Well before the 2024 presidential election was held, American voters had strongly held opinions that each of the candidates from both major political parties were flawed and even an existential threat to democracy.
An Associated Press (AP) Vote Cast survey of more than 120,000 voters showed that about eighty percent of Kamala Harris supporters were very or somewhat concerned that Donald Trump’s positions on current and emerging public policy issues were too extreme.
The survey results also showed that about seventy percent of Donald Trump voters were very or somewhat concerned that Kamala Harris’ positions on current and emerging public policy issues were too extreme.
So far, the election results have done little to change those strongly held opinions.
I suggest the election results have generated even more political polarization.
With that in mind, and consistent with their mission, Chesapeake Forum, an Easton based not- for- profit academy for lifelong learning recently hosted a program to provide attendees more information about this timely and important topic.
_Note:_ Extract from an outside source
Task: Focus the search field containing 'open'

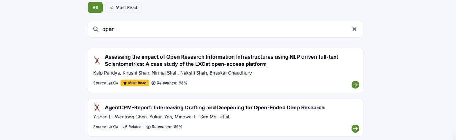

Attendees learned about and discussed research done by Harvard professor Robert Putnam. That research led to Putnam’s essay — Bowling Alone: America’s Declining Social Capital followed his book Bowling Alone: The Collapse and Revival of American Community.
As a program attendee, I found this program to be most enlightening but also somewhat depressing.
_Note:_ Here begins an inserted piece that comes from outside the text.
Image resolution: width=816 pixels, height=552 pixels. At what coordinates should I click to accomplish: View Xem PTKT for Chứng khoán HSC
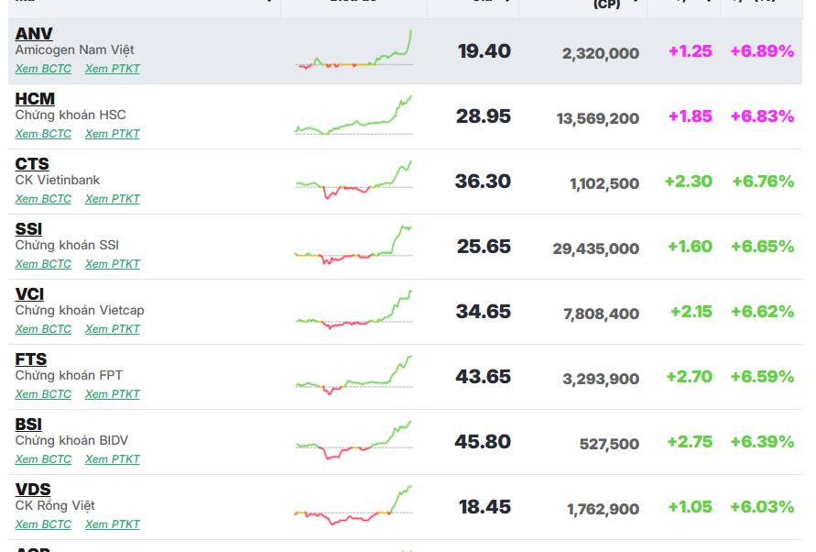tap(113, 134)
The good news is we also learned about a more positive book by Putnam – Better Together.
Better Together has been and continues to be a catalyst for the launch of initiatives in large and small communities across America. All share a common goal of developing and executing programs to help restore social capital, increase civil discourse, and reduce political polarization in our society.
One reviewer of both books on Amazon’s website wrote – “Bowling Alone made people think, Better Together will make them act.”
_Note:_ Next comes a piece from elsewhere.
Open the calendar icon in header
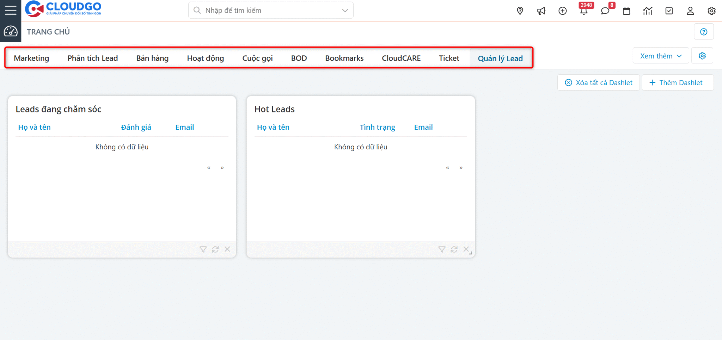 coord(626,11)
Chesapeake Forum has done both by continuing the synergy of their fall program with regular get togethers. The goals are to encourage more people in our community to think about the negative impact polarization has on our community as well as finding ways to help increase activities that rebuild social capital, increase civil discourse, and reduce political polarization.
There is no shortage of ideas that have worked well elsewhere. That said, the Eastern Shore has a unique history and culture. Accordingly, some ideas from other places may work well here, some may not work at all here, and some will work well here but only with changes.
The most important key to success going forward is involvement by a wide range of community leaders and citizens to collaborate on the evaluation of the most viable strategies to rebuild social capital, increase civil discourse and political polarization reduction strategies in our area.
The adage is true that people will be most likely to support change efforts if they have an opportunity to be involved in the development and implementation of those strategies.
More details on such opportunities will be available beginning early next year.
Starting right now, YOU can be involved in this endeavor by going to Chesapeake Forum‘s website — chesapeakeforum.org, clicking on the contact us tab at the top of the page and then complete leaving a message with your contact information so they can keep you informed.
All questions, comments, and suggestions are also welcomed and appreciated.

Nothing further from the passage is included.